Optimal timeframes & summary

Evidence-based guidelines, where they exist, should inform timeframes. Treatment teams need to recognise that shorter timeframes for appropriate consultations and treatment can promote a better experience for patients. Three steps in the pathway specify timeframes for care. They are designed to help patients understand the timeframes in which they can expect to be assessed and treated, and to help health services plan care delivery in accordance with expert-informed time parameters to meet the expectation of patients. These timeframes are based on expert advice from the Keratinocyte Cancer Working Group.

Timeframes for care

Step in pathway

Care point

Timeframe

Presentation, initial investigations and referral

Signs and symptoms

Presenting symptoms should be promptly and clinically triaged with a health professional

Initial investigations initiated by GP

Investigations and/or curative treatment should be performed within 4 weeks of initial presentation to a GP or as soon as practicable

Referral to specialist

If diagnosis is required, referral to a specialist should be as soon as is practicable according to clinical concern (e.g. 4 weeks for a presumed SCC and 8 weeks for a presumed BCC)

Diagnosis, staging and treatment planning

Diagnosis and staging

Higher risk patients should be prioritised, where clinically indicated

Biopsy should be considered prior to referral, where appropriate

Most patients with keratinocyte cancer only require clinical staging

Multidisciplinary meeting and treatment planning

Selected patients with advanced stage primary keratinocyte cancer, lymph node metastases and keratinocyte cancer in unusual sites are best managed by a multidisciplinary team in a specialist facility

The MDM should be conducted before implementing treatment

Treatment

Surgery

Patients will be prioritised, depending on their particular tumour type and extent but will usually be having active treatment within a 3-month period

Radiation therapy

Adjuvant radiation therapy should start as soon as possible once surgical wounds have healed, usually within 4–6 weeks of surgery

Other therapies

Treatment should start as soon as diagnosis and staging has occurred and the treatment modality becomes available, ideally within 4 weeks of the MDM

Seven steps of the optimal care pathway

Step 1: Prevention and early detection

Step 2: Presentation, initial investigations and referral

Step 3: Diagnosis, staging and treatment planning

Step 4: Treatment

Step 5: Care after initial treatment and recovery

Step 6: Managing recurrent, residual or metastatic disease

Step 7: End-of-life care

This optimal care pathway covers keratinocyte cancer (cutaneous basal cell carcinoma [BCC] and squamous cell carcinoma [SCC]).

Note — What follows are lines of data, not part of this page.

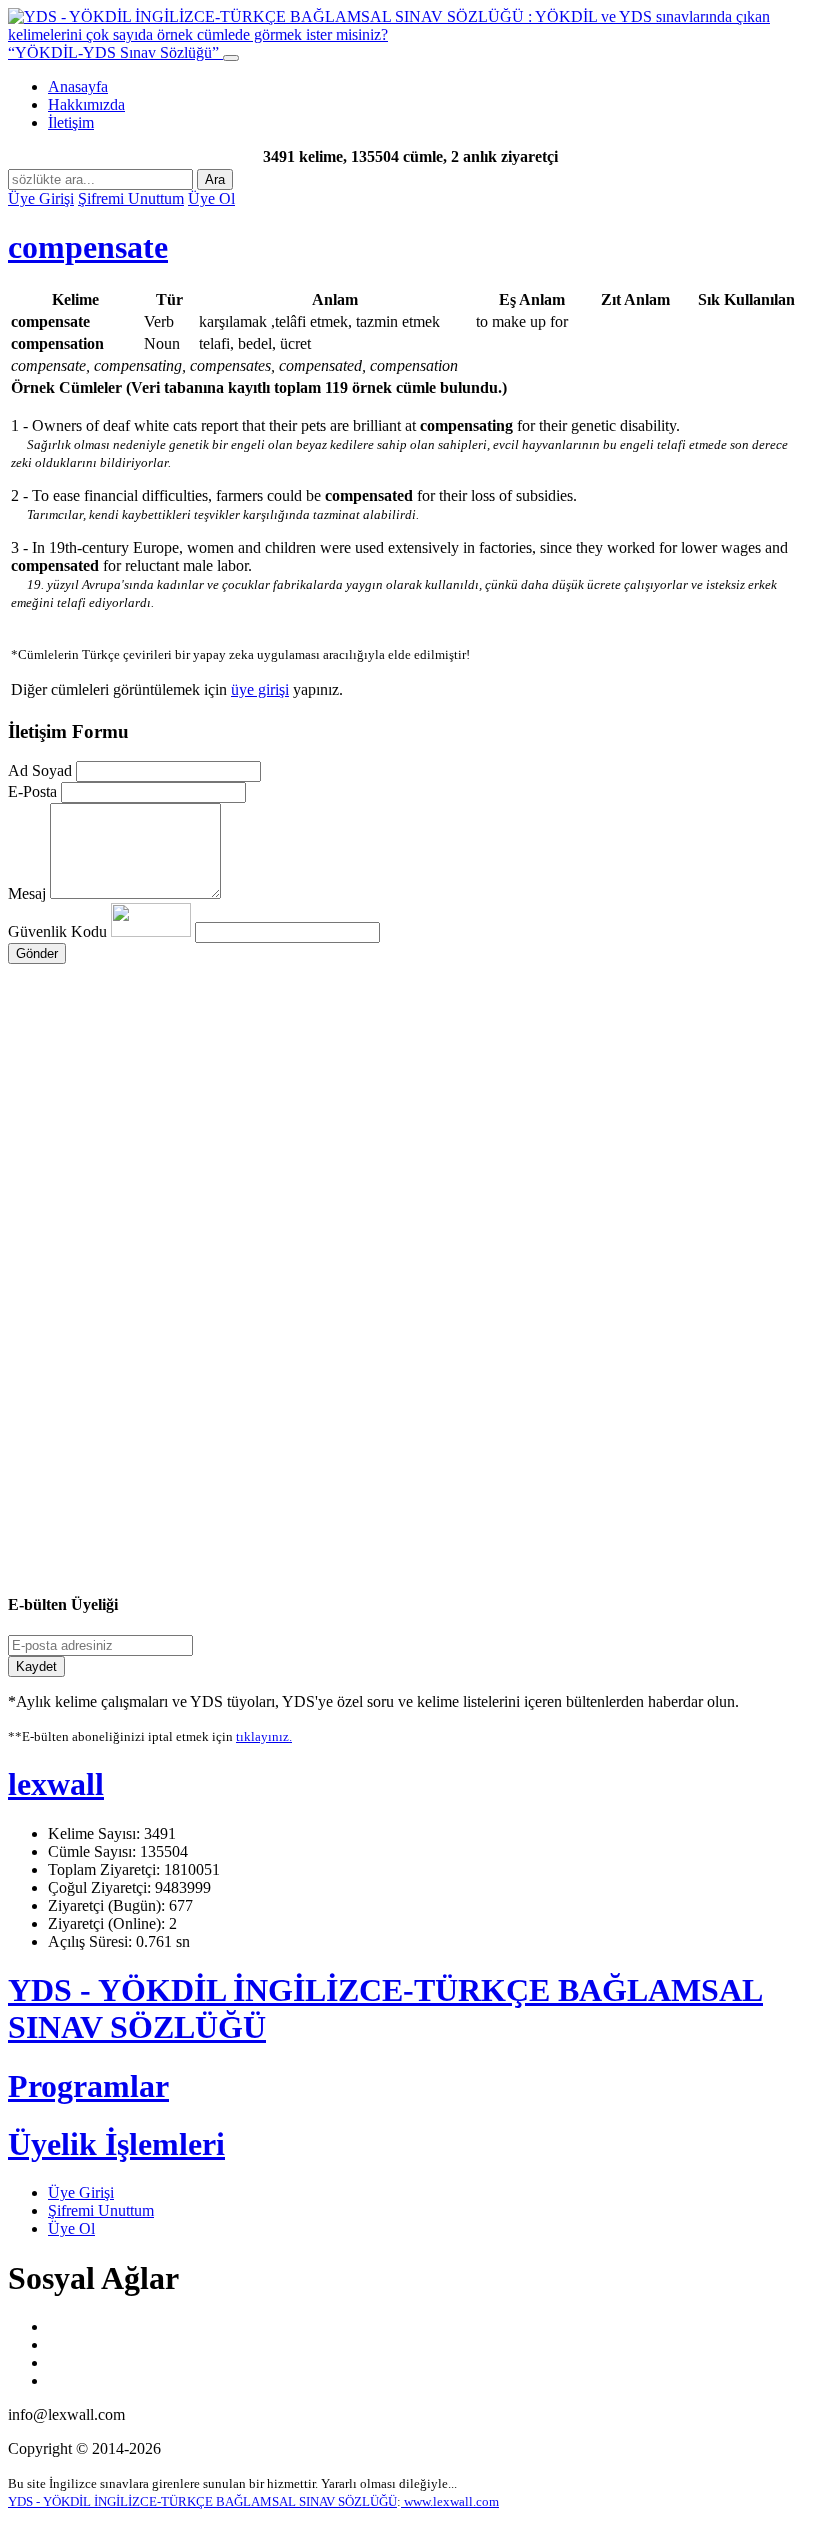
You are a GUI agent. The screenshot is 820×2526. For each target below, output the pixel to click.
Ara (215, 179)
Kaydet (36, 1666)
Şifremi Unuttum (131, 198)
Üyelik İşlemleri (116, 2144)
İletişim (71, 122)
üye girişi (260, 689)
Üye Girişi (41, 198)
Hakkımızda (86, 104)
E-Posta (32, 791)
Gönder (37, 953)
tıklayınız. (264, 1736)
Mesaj (27, 893)
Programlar (88, 2086)
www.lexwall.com (450, 2501)
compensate (88, 247)
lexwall (56, 1784)
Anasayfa (78, 86)
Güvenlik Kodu (59, 931)
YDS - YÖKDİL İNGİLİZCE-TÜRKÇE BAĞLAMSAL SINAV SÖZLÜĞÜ (202, 2501)
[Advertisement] (410, 1154)
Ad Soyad (40, 770)
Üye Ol (211, 198)
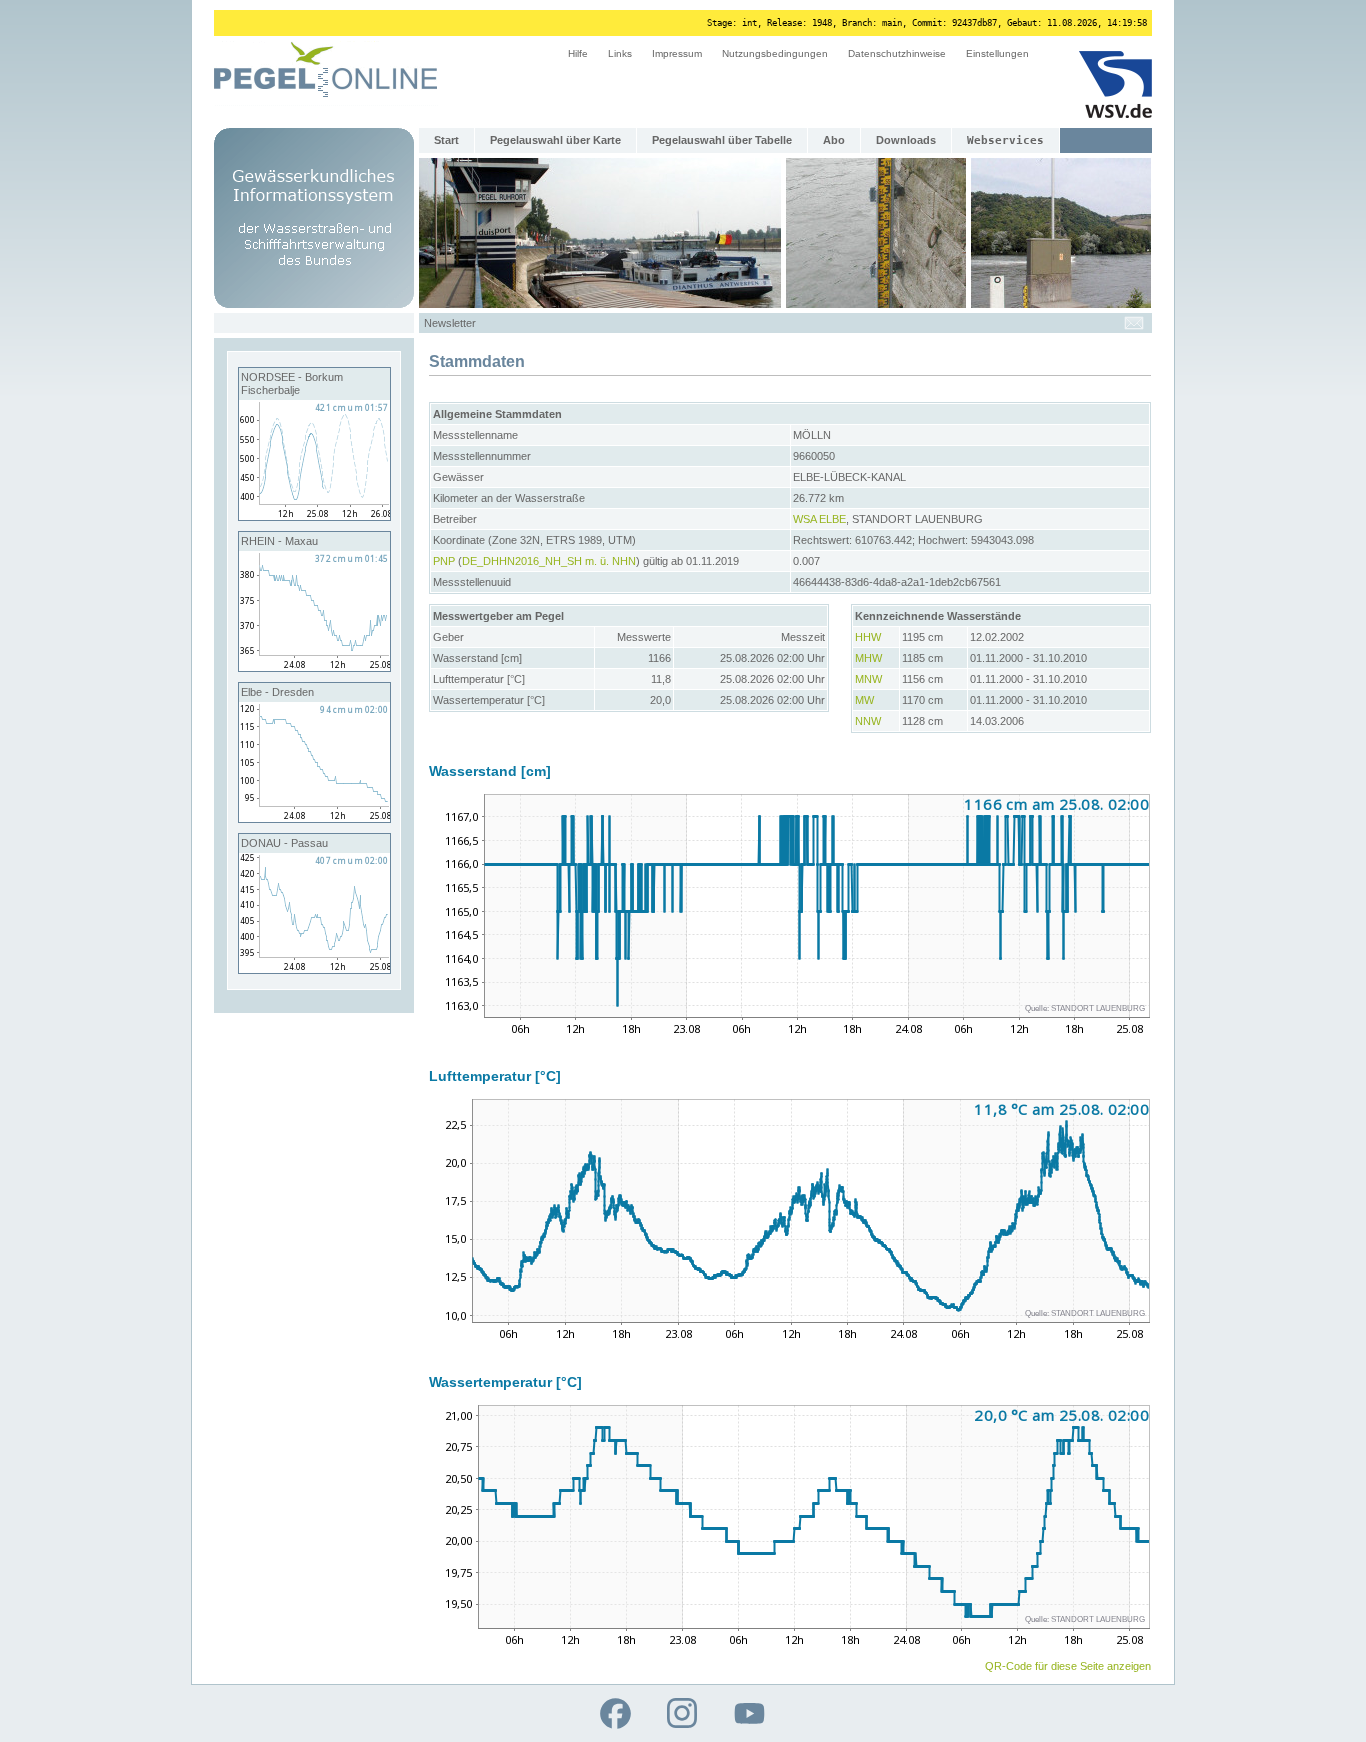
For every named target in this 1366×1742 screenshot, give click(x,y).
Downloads (906, 140)
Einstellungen (997, 53)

The incidence of treated BCC and SCC is more than five times the incidence of all other cancers combined in Australia. Cancer registries do not routinely report skin cancers apart from invasive melanoma, so exact incidence rates are not known.

The costs of screening and treating these usually non-fatal cancers cause a disproportionately high burden on the Australian health system and have a negative effect on the patient’s quality of life through cosmetic ill-effects such as facial disfigurement. The estimated total treatment cost for non-melanoma skin cancers that was forecasted for 2015 (diagnosis, treatment and pathology) was $703 million (Fransen et al. 2012).

Most patients with keratinocyte cancer will not proceed beyond step 2 because the vast majority of patients can be successfully treated in the primary care setting and will not require further management. For patients who require management beyond step 2, a multidisciplinary approach is indicated.